Molly Ivans has an excellent article titled, “Big Time Trouble: America continues to weaken, but why worry?,” that pings a lot of valid points about the recent declination of America. From the article:
“What, me worry?” The U.S. is over $7 trillion in debt (no problem); China buys $1 billion worth of U.S. treasury bills a day (thanks for floating us); Americans love the prices at Wal-Mart (made in China, cute!); the Chinese save 50 percent of their domestic product; the average American has $9,000 on his credit cards; our economy is fueled by a fragile housing bubble; the minimum wage is $5.15 per hour…; taxpayers who earn over $1 million saved $30K under Bush tax cuts; the war in Iraq costs $9 billion a month; by 2040, our kids will be unable to do more than pay the interest on the national debt … ; bankruptcy reform makes it impossible to escape your debts…

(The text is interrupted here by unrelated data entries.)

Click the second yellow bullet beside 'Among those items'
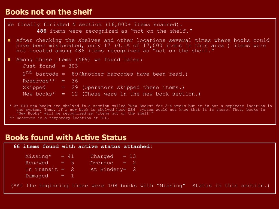The height and width of the screenshot is (209, 279). click(9, 60)
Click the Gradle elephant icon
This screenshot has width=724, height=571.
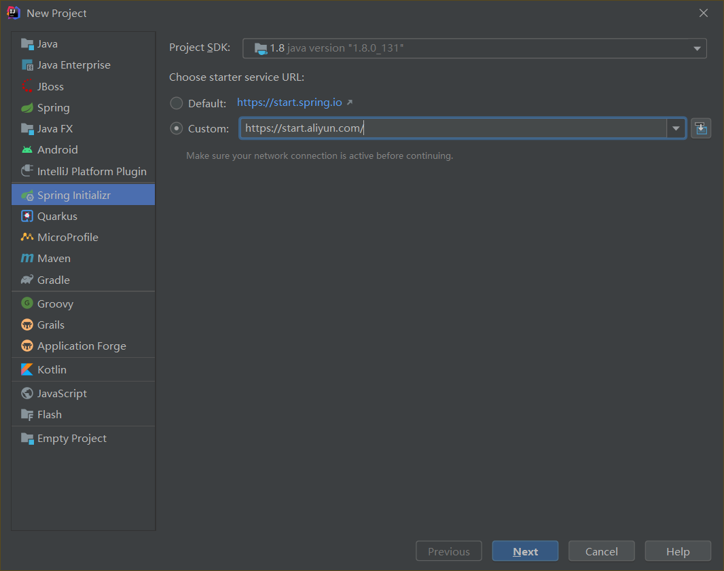[27, 280]
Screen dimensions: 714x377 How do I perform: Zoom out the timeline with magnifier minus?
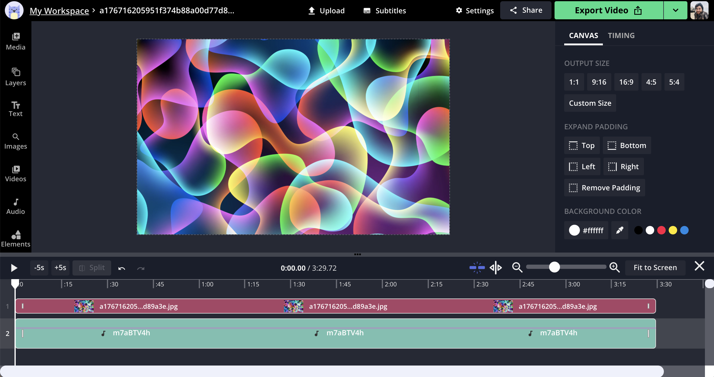[x=517, y=268]
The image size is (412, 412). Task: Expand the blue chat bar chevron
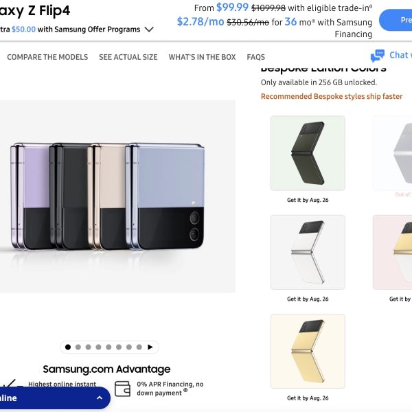[x=100, y=398]
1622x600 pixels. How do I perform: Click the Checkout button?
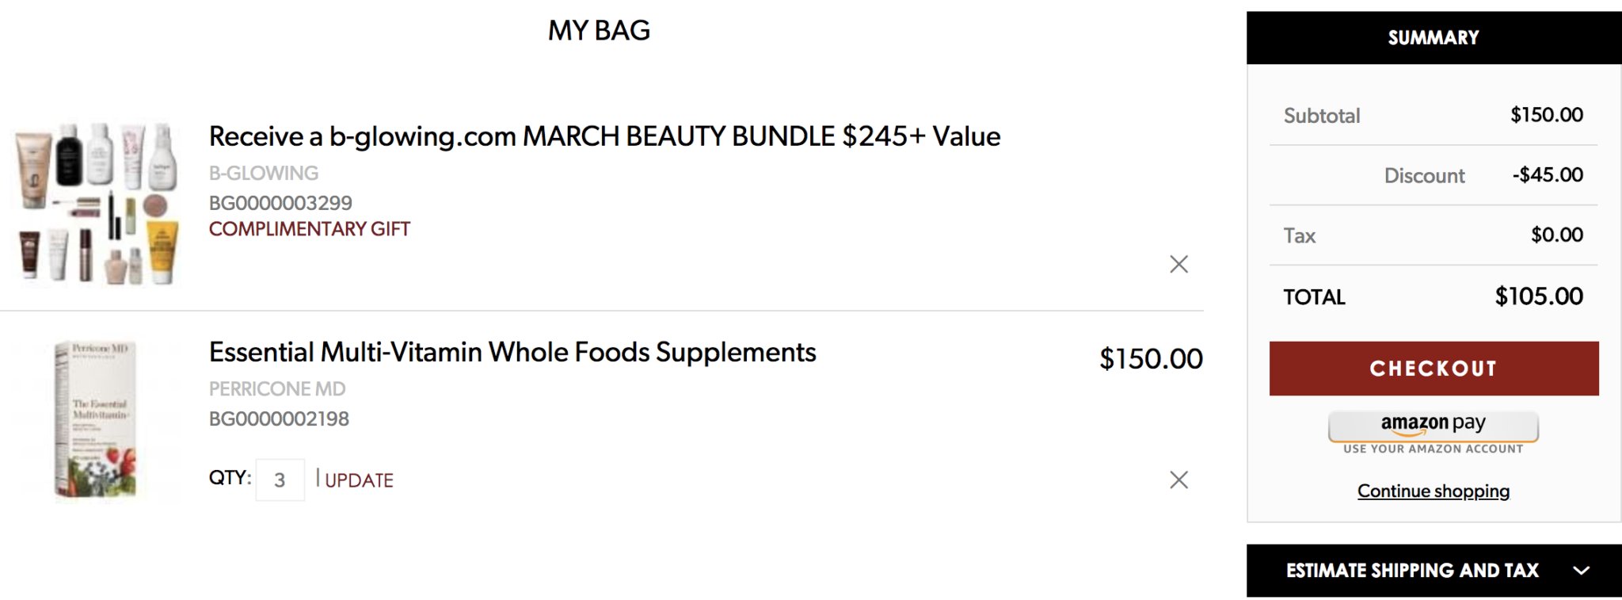1434,369
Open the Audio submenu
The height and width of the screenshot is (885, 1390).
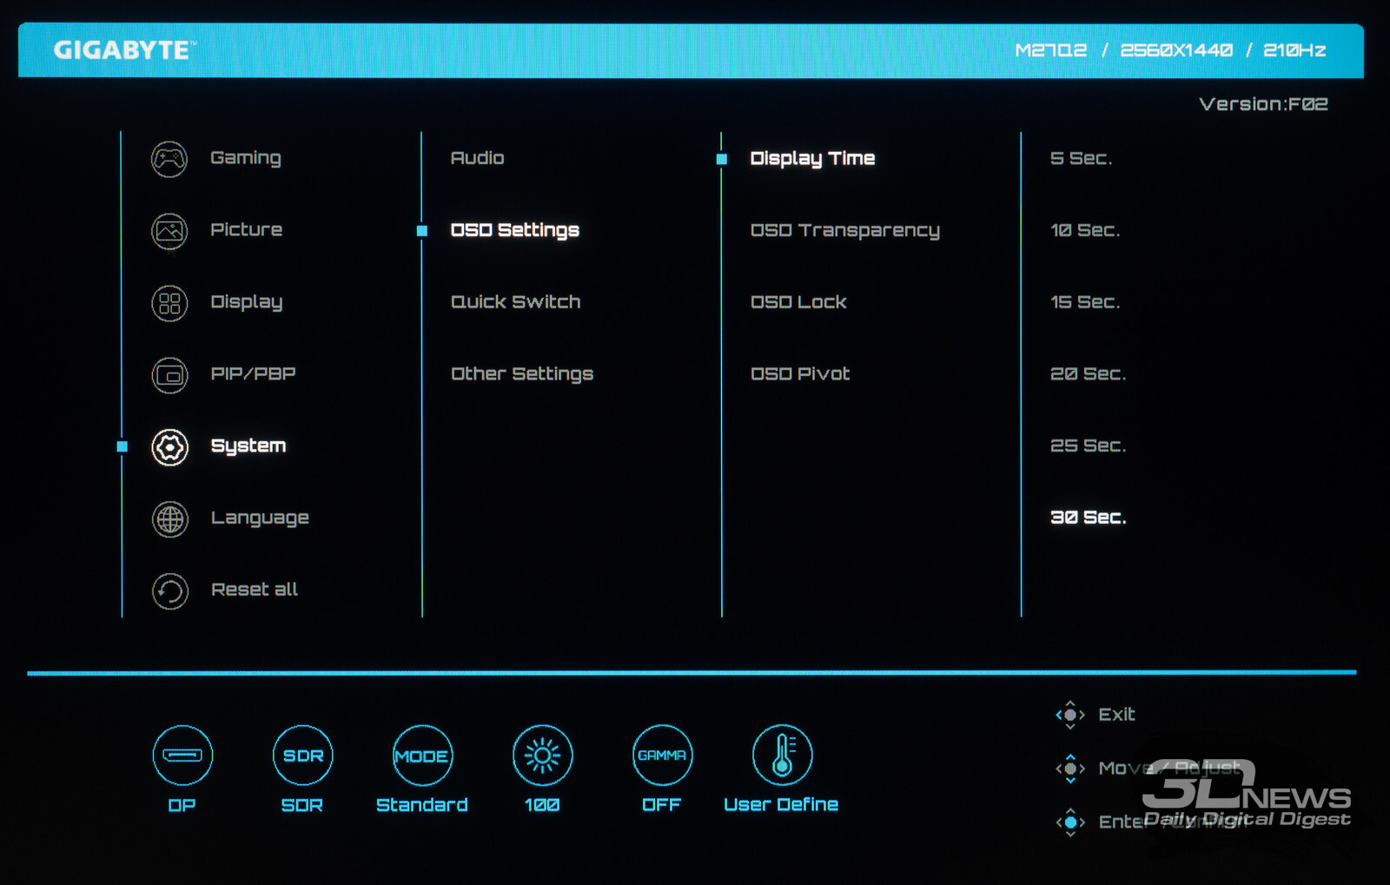(x=477, y=158)
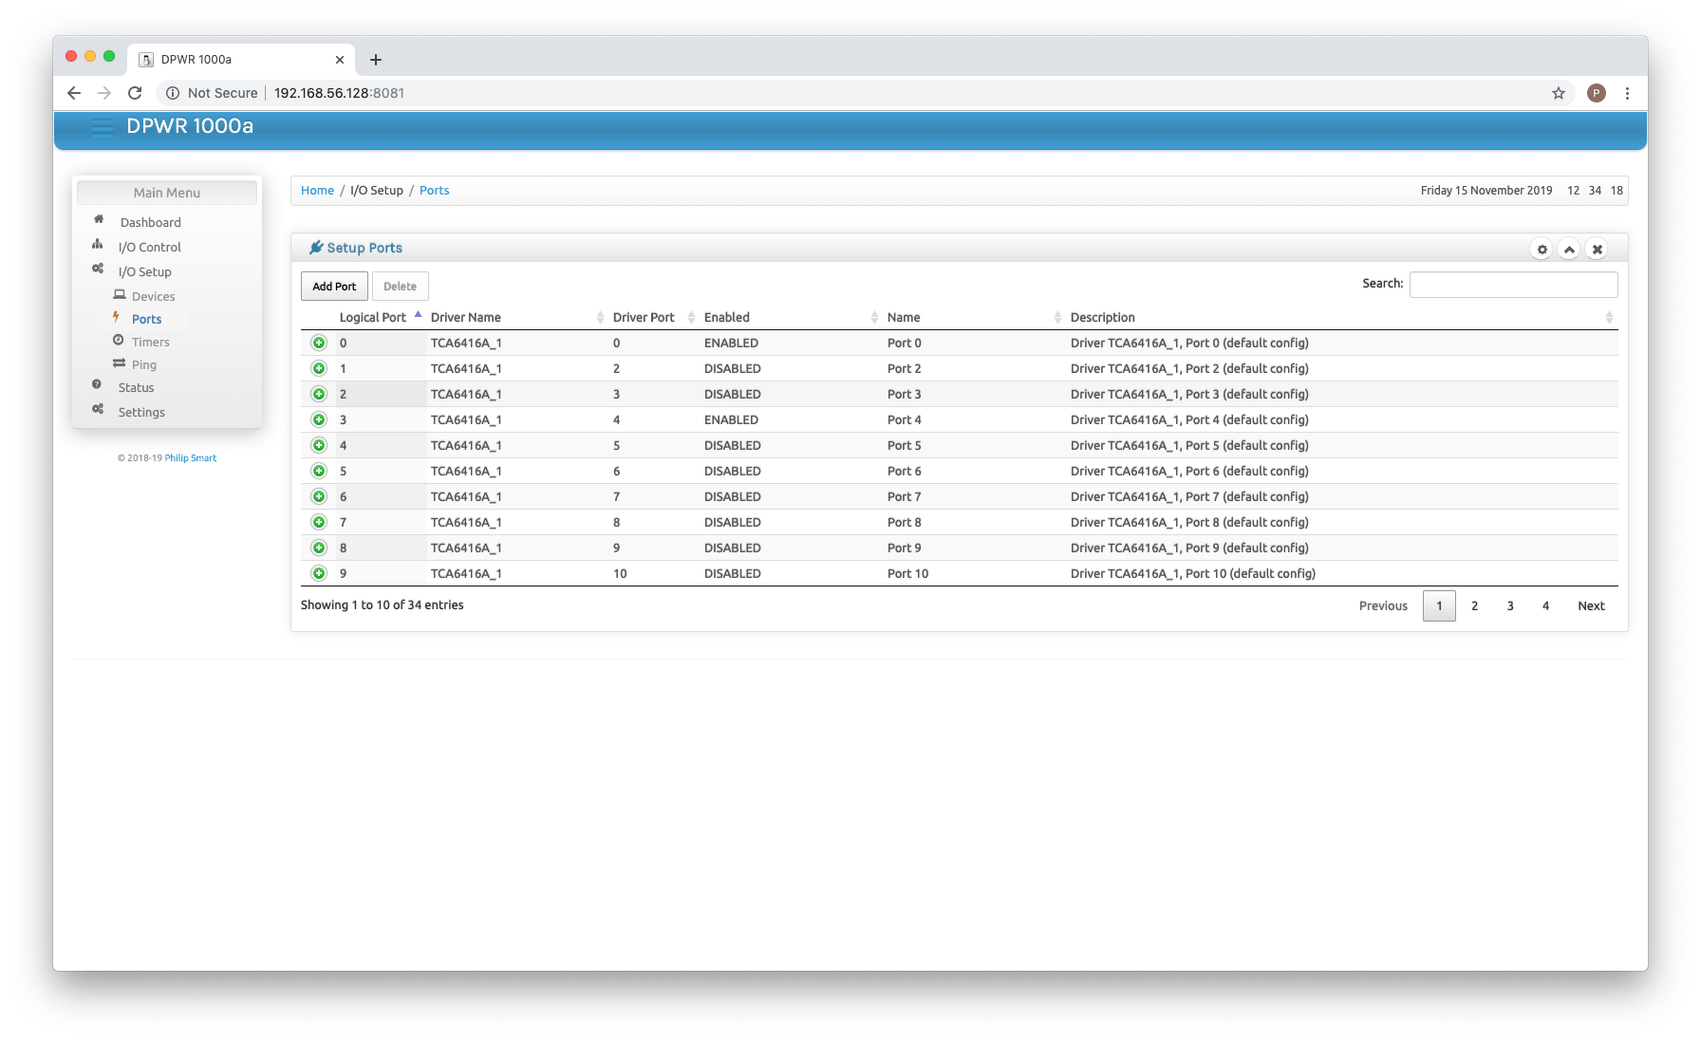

Similarly, Bush purposefully deflated the value of the US dollar in his first term, thinking it would strengthen business with our international partners. It didn’t. She also comments on the current “personal moral outrage” fad:
During the past five years, both media and political circles have devoted an enormous amount of attention to social issues and culture wars — rise of the Christian Right, anti-abortion groups, our debates over moral decline and moral relativism, prayer in the schools, school vouchers, displaying the Ten Commandments, sex and violence in entertainment, bias in the news media, gay marriage and all the rest of it. I sometimes think all of it amounts to a bunch of people saying, “The world would be a much better place if everybody else thought exactly the same way I do.” Reminds me of Dr. Henry Higgins in his famous philosophical disquisition, “Why Can’t A Woman Be More Like A Man?” Higgins finally discovers the ultimate problem: “Why can’t a woman be more like ME?”